Now that we have fast algorithms, it matters how we wire them together. One of the number one performance mistakes I see is doing a single step of a data movement at a time, for example decrypting a file to disk and then decompressing it and then checksumming it. As the intermediate products must hit disk and are done sequentially this necessarily slows down your data transfer.

When data transfer is slow there are usually either slow disks or slow Java heap allocations in the way. I’ve found that if I can structure my pipelines as unix pipelines of fast C programs (or Python with native extensions) with the output from one stage always flowing to the input of the other I can much more efficiently upload and download data by doing everything (IO, decrypt, decompress, checksum) in parallel.

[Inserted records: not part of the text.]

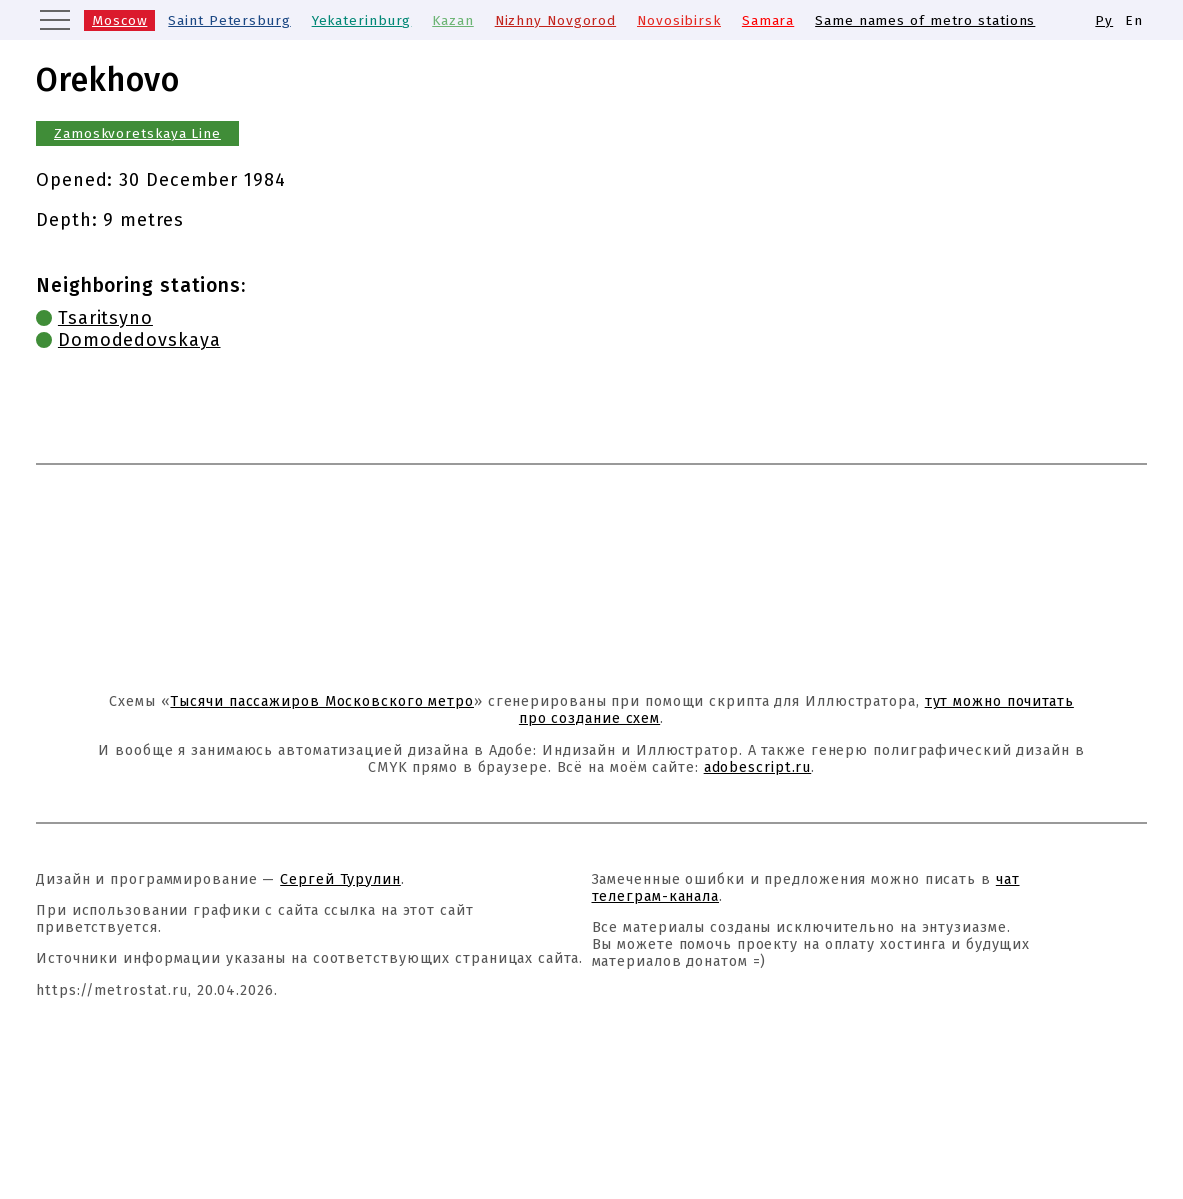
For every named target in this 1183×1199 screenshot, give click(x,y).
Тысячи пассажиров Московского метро (322, 701)
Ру (1104, 20)
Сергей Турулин (340, 879)
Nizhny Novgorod (556, 20)
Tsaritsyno (105, 318)
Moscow (119, 20)
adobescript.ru (758, 767)
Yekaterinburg (362, 20)
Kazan (453, 20)
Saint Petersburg (229, 20)
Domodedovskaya (139, 340)
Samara (768, 20)
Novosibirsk (679, 20)
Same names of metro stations (925, 20)
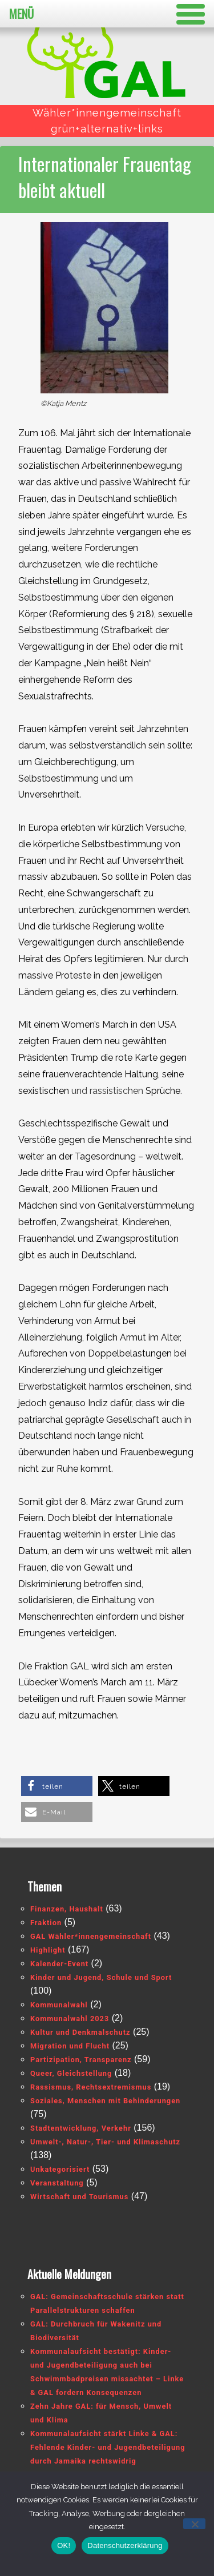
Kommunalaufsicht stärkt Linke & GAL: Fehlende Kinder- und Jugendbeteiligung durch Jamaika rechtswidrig (107, 2447)
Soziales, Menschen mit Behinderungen (105, 2100)
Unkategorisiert (60, 2169)
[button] (56, 1786)
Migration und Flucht (70, 2046)
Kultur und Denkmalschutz (80, 2032)
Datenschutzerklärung (124, 2545)
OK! (63, 2545)
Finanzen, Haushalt (66, 1909)
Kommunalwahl (59, 2005)
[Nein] (194, 2524)
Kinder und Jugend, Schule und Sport (101, 1977)
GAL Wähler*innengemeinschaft (90, 1936)
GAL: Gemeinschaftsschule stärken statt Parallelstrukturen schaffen (107, 2303)
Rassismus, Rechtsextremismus (90, 2087)
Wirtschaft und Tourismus (79, 2196)
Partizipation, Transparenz (81, 2059)
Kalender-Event (59, 1963)
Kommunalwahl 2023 (69, 2018)
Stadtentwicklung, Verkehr (80, 2128)
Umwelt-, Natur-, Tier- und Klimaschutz (105, 2142)
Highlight (47, 1950)
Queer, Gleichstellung (71, 2073)
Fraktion (46, 1922)
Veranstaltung (57, 2183)
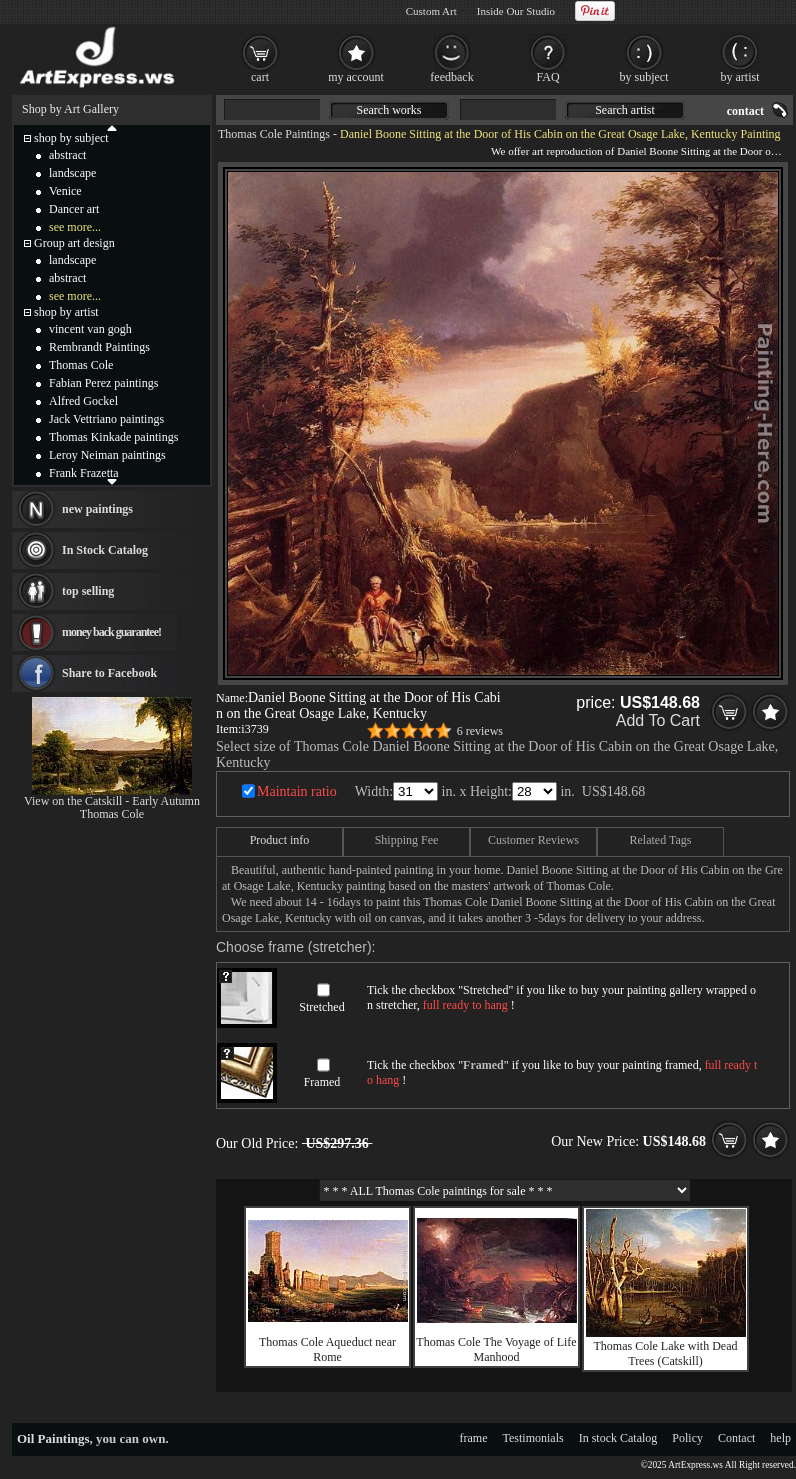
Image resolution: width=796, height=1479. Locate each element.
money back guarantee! (111, 632)
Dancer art (74, 209)
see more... (75, 227)
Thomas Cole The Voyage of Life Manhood (496, 1349)
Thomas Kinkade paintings (113, 437)
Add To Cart (658, 720)
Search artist (625, 110)
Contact (736, 1438)
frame (474, 1438)
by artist (740, 77)
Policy (687, 1438)
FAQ (547, 77)
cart (260, 77)
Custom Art (431, 11)
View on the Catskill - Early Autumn (112, 801)
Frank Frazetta (84, 473)
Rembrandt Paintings (99, 347)
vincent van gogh (90, 329)
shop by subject (71, 138)
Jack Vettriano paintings (106, 419)
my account (356, 77)
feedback (451, 77)
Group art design (74, 243)
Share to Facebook (109, 673)
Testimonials (533, 1438)
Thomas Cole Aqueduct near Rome (327, 1349)
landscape (72, 173)
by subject (644, 77)
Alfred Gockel (83, 401)
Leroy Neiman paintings (107, 455)
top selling (88, 591)
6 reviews (480, 731)
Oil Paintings (53, 1438)
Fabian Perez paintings (103, 383)
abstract (67, 155)
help (780, 1438)
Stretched (321, 1007)
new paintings (97, 509)
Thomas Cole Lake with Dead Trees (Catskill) (666, 1353)
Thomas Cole (81, 365)
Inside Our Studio (516, 11)
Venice (65, 191)
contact (745, 111)
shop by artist (66, 312)
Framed (322, 1082)
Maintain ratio (297, 791)
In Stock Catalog (105, 550)
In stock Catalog (618, 1438)
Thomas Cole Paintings (274, 134)
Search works (389, 110)
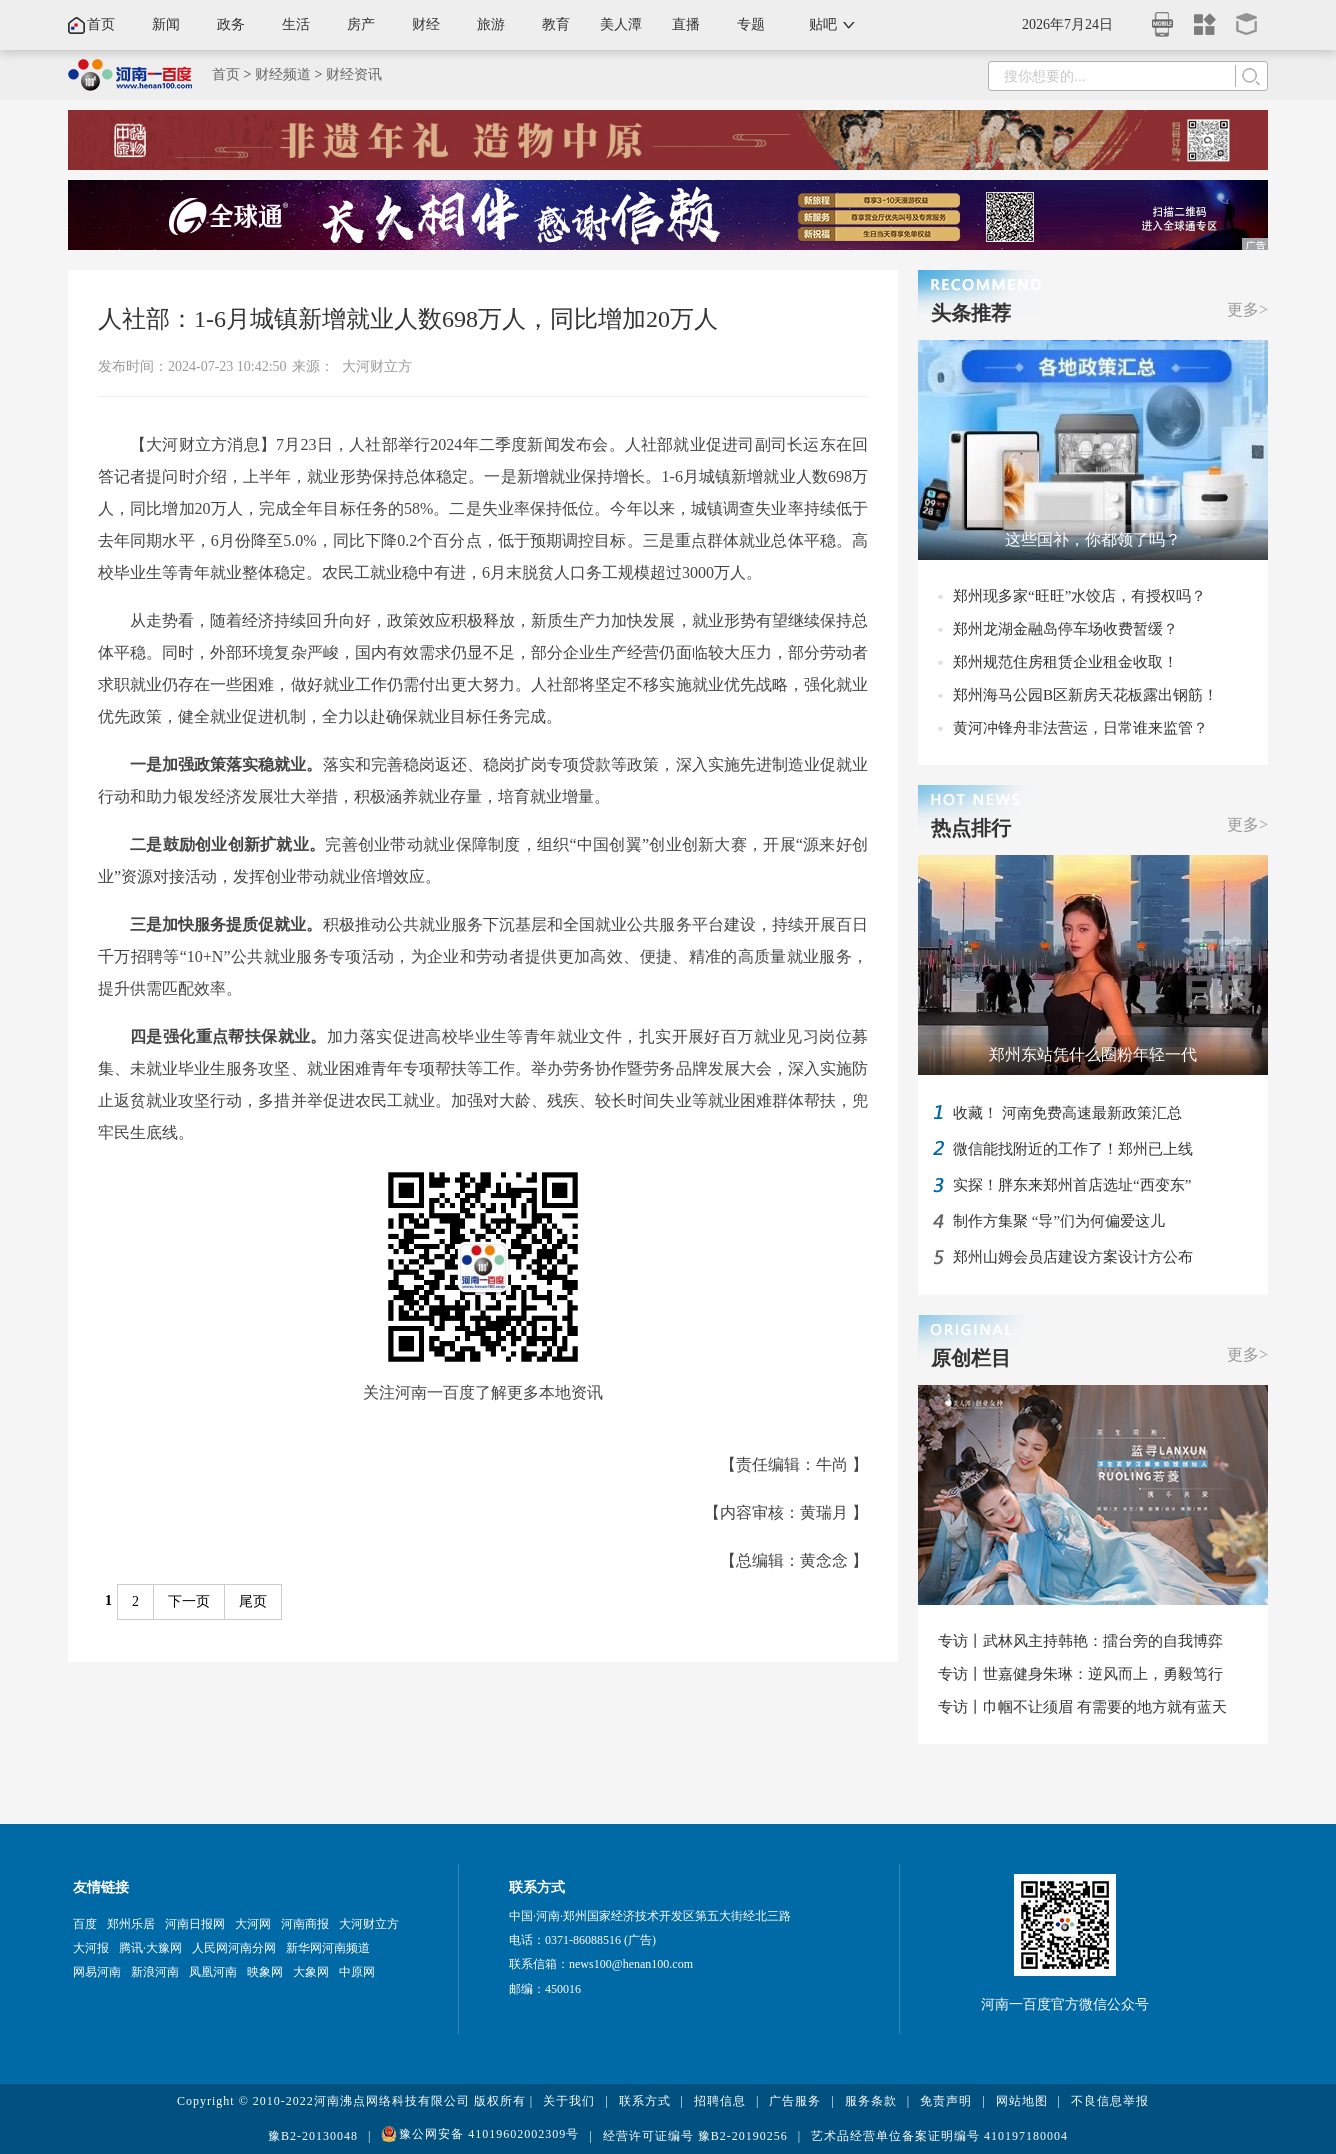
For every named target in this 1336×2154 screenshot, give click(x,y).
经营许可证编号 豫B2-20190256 (695, 2136)
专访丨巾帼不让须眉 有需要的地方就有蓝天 (1082, 1707)
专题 (751, 24)
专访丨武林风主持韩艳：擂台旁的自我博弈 (1080, 1641)
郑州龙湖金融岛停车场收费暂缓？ (1065, 629)
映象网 (265, 1972)
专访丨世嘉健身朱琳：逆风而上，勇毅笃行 (1080, 1674)
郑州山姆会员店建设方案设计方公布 (1073, 1257)
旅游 (491, 24)
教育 (556, 24)
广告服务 (795, 2101)
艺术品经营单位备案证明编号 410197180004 (939, 2136)
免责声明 (946, 2101)
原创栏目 (971, 1358)
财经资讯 (354, 74)
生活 (296, 24)
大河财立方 (377, 366)
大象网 (311, 1972)
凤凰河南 (213, 1972)
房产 (361, 24)
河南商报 (305, 1924)
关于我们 (569, 2101)
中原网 (357, 1972)
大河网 (253, 1924)
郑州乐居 (131, 1924)
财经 (426, 24)
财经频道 (283, 74)
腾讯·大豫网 (150, 1948)
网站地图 (1022, 2101)
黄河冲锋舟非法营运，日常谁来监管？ (1080, 728)
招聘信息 (720, 2101)
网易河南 (97, 1972)
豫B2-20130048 (313, 2136)
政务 (231, 24)
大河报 (91, 1948)
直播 (686, 24)
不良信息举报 (1110, 2101)
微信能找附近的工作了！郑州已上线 (1073, 1149)
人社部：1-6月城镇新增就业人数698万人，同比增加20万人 (408, 319)
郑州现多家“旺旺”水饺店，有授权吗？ (1079, 596)
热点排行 (971, 828)
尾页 (253, 1601)
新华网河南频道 (328, 1948)
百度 (85, 1924)
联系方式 (645, 2101)
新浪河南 (155, 1972)
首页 (101, 24)
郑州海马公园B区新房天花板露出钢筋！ (1085, 695)
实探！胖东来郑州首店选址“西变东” (1072, 1185)
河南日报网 (195, 1924)
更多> (1247, 309)
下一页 (189, 1601)
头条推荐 (971, 313)
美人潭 (621, 24)
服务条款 (871, 2101)
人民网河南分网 (234, 1948)
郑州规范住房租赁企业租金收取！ (1065, 662)
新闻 (166, 24)
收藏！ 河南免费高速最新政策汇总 (1067, 1113)
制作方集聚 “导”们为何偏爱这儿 (1059, 1221)
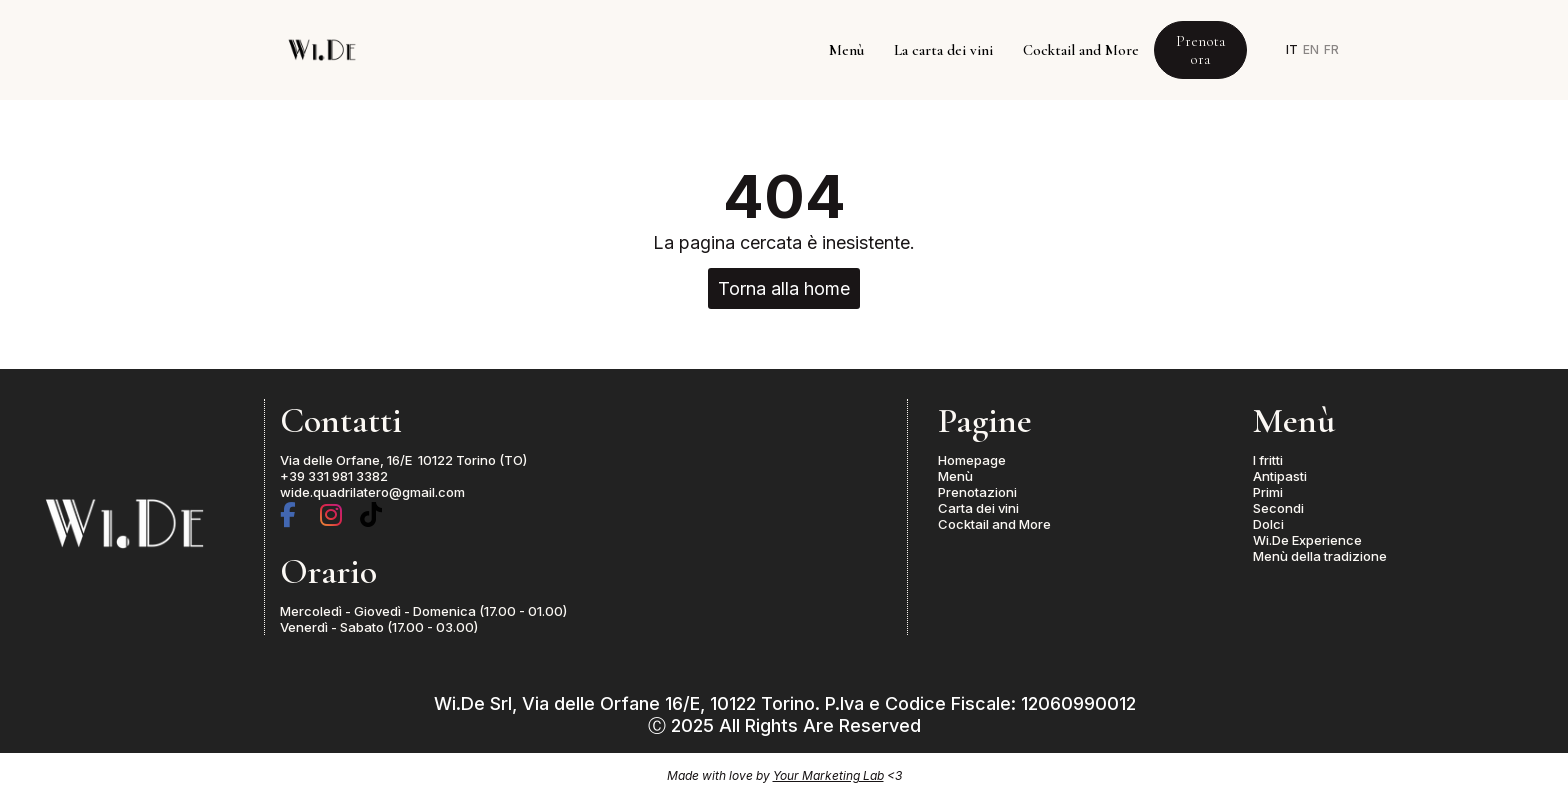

For example, something like the following will outperform almost any Java S3 upload at putting 100 files in S3 along with whole object checksums

# Assumption: You have xargs, xxh64sum, zstd and awscli installed

# Simple version
$ DIR=.

$ find $DIR -maxdepth 1 -type f | xargs -IX -P 8 xxh64sum X | sort -k 2 > aws s3 cp - s3://bucket/prefix/checksums
$ find $DIR -maxdepth 1 -type f | xargs -IX -P 8 | bash -c 'zstd --adapt X --stdout | aws s3 cp - s3://bucket/prefix/data/X.zst'

# Or the full pipeline option (full object hash and compress at the same time)
$ find $DIR -maxdepth 1 -type f \
| xargs -IX -P 8 \
bash -c 'export URL=s3://bucket/prefix; cat X | tee >(xxh64sum - | aws s3 cp - ${URL}/X.zst.xxh) | zstd --adapt - --stdout | aws s3 cp - ${URL}/X.zstd'

Why do fast data algorithms matter ?

It matters because most systems choose the slow option and make routine development activities take longer in modern cloud infrastructure (fast networks). For example:

  • Backing up data. Backing up 1 TiB of data to a fast blob store (can sink multiple GiBps) using gzip and sha256 would take around 15 hours. Doing it with zstd and xxhash takes 2.2 hours. Timely backups are one of the most important properties of a data system.
  • Software packages. By default debian packages are either not compressed or compressed with xz. Installing 500 MiB of uncompressed debian packages over a one gig network takes ~5s, with xz compression it actually slows down and takes ~1s + ~6s = ~7s, and with zstd -19 compression it takes ~1s + ~1s = ~2s. If the sha256 is checked that would add another ~20s for a total of ~30s versus if we check with blake3 that adds ~0.1s for a total of ~3s. I’d take the 3s over 30s any day. This matters every time you build container images, bake cloud VM images or bootstrap servers with configuration management (puppet/chef).
  • Container Images. By default docker uses gzip compression with sha256 checksums, which means to decompress and checksum 4GiB of containers I’d need about 60s of CPU time instead of ~6s with zstd and xxhash (or 6.5s with blake3). This matters when your docker pull is in the startup path of your application.

A note about implementation availability

A major disadvantage of using good algorithms is that they may not always show up in your language or OS by default. I’ve had good experiences with the following implementations:

  • xxHash: cli, python, and java
  • lz4: cli, python, and java.
  • zstd: cli, python, and java.
  • blake3: cli, and python
  • Pinch is a docker image I built so I can bring my swiss-army-knife of hashing/compression techniques to any server that can run docker. I use this a lot on CI/CD systems.